NEUBER VERSUS STRAIN ENERGY CONSERVATION PRINCIPLE
Luciano Brambilla(*)
Consultant at FACC, St. Martin im Innkreis, Austria (*)
Email: [email protected]
ABSTRACT
The Science of Construction had a remarkable improvement with the mathematical theory of
elasticity. A safety criterion was defined, in order to guarantee the integrity of the structure
under the operating load: “Stress at each point of the structure to be <= of yield stress(residual
strain 0.002) “. This type of analysis can be carried out simply assuming the linear correlation
between stress and strain (Hooke´s law).
The next step was to calculate the structure collapse mechanism and load (=max load
supported by structure up to catastrophic collapse). Analysis becomes more complex since it
requires the knowledge of the plastic flow segment of the material stress-strain curves up to
the strain failure. Collapse analysis must comply with the following requirements: applied and
reaction load equilibrium in each point/subcomponent of the structure, compatibility of
element deformations, and in addition plastic strain energy balance.

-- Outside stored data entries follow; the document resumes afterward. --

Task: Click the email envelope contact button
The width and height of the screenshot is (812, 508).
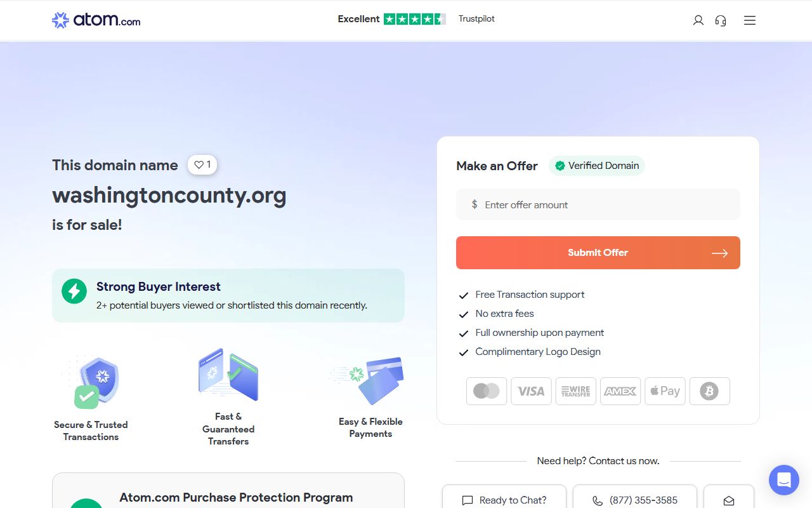Action: 729,500
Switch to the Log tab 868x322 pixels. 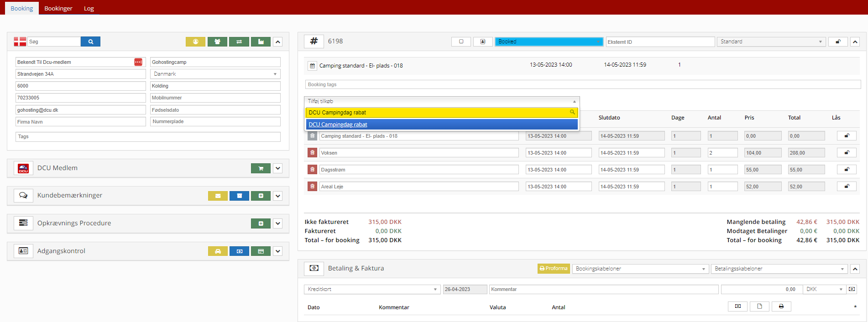pos(89,8)
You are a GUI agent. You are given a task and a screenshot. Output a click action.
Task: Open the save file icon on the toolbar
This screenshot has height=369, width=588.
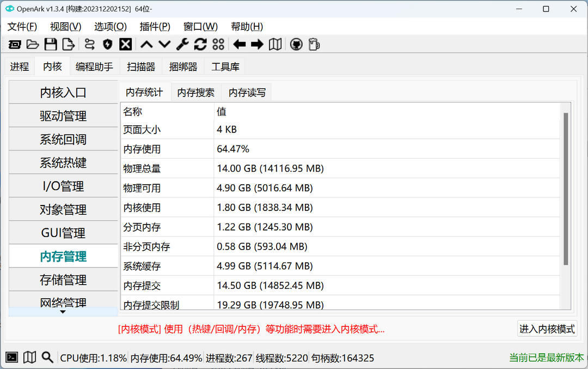(x=51, y=44)
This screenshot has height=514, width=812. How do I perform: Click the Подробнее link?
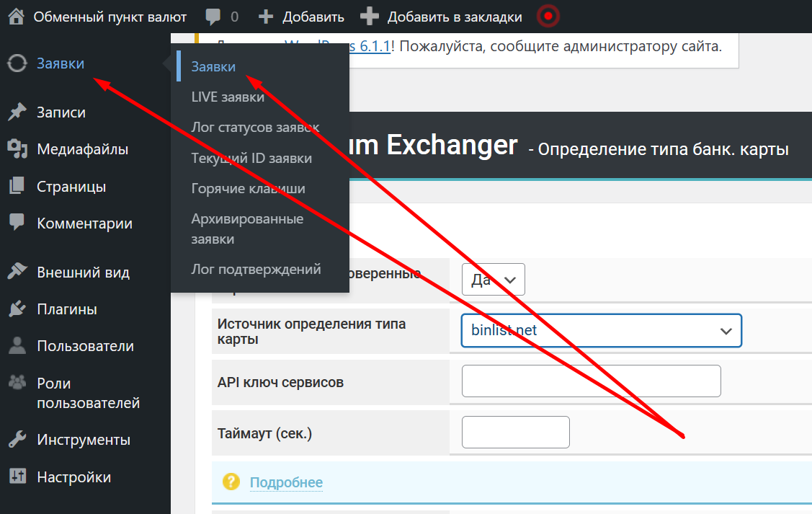pos(286,482)
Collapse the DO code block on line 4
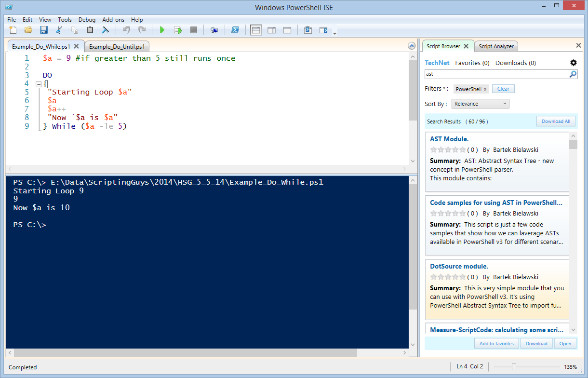Image resolution: width=588 pixels, height=378 pixels. tap(39, 84)
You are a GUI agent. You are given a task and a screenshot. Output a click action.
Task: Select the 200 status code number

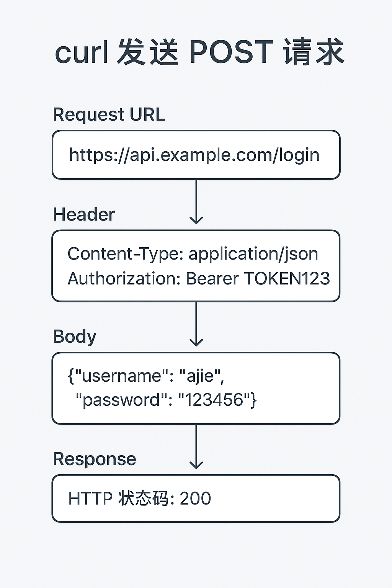tap(195, 498)
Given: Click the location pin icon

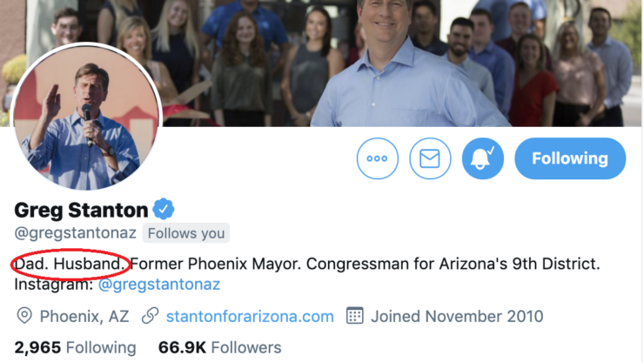Looking at the screenshot, I should click(24, 316).
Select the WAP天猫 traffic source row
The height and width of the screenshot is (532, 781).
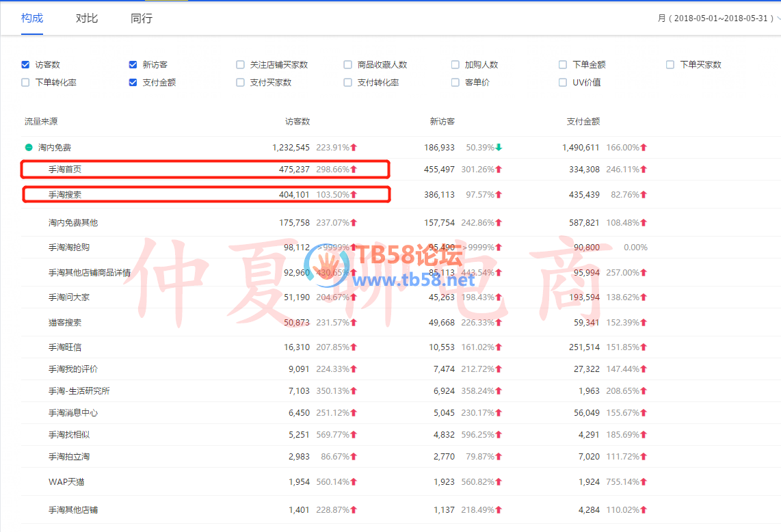(66, 482)
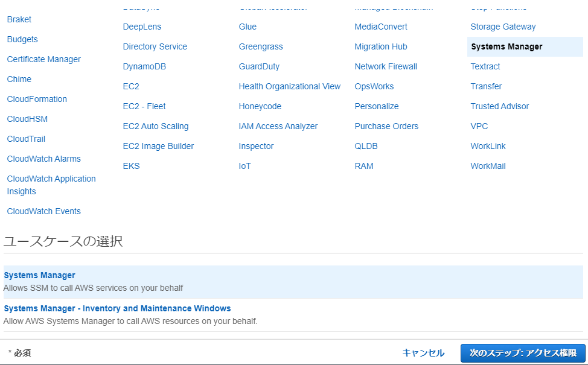The width and height of the screenshot is (588, 365).
Task: Click the 次のステップ: アクセス権限 button
Action: click(523, 353)
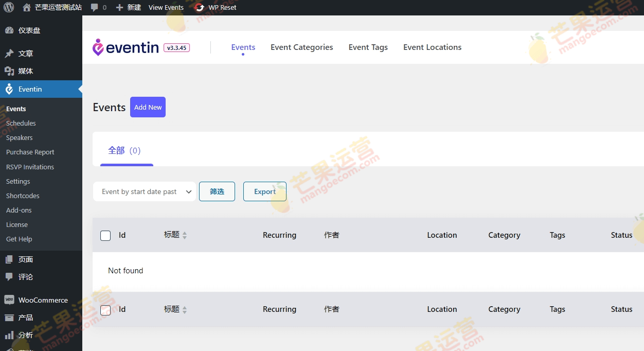The height and width of the screenshot is (351, 644).
Task: Click the WordPress logo in the admin bar
Action: click(8, 7)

A tragic event occurred at Versailles on May 8, 1842. Two locomotives and seventeen cars
were involved due to the rupture of an axle of the first locomotive. Almost one hundred
people died. The enquiry draws the conclusion that failure was due to “fatigue”, for the first
time. Fatigue failure due to load cycling, became a major issue for safety and for structure
life estimation
Keywords: energy, fatigue, Neuber, plasticity, static.
INTRODUCTION
Plasticity has a robust influence on life and crack onset. Neuber hyperbola [1], is currently
used as a “qualitative” approach for fatigue and ultimate load static analysis. When the
calculated stress via Hooke´s law, is violating the material stress-strain curve, a local
relaxation occurs relocating the unrealistic linear elastic stress-strain on the material plastic
flow range.
The methodology presented on this paper, assumes that “local relaxation” is driven by the
Energy Conservation Principle: plastic energy = linear elastic energy. The rationale behind
this approach is that, for peaky stress gradient due to notches, the relaxation remains confined
on the notches itself, without modifying the overall structure equilibrium.
The validation of the Energy Conservation approach, is done by comparing the analytical
results with FEM non linear analysis, Neuber hyperbola and strain gage from test data.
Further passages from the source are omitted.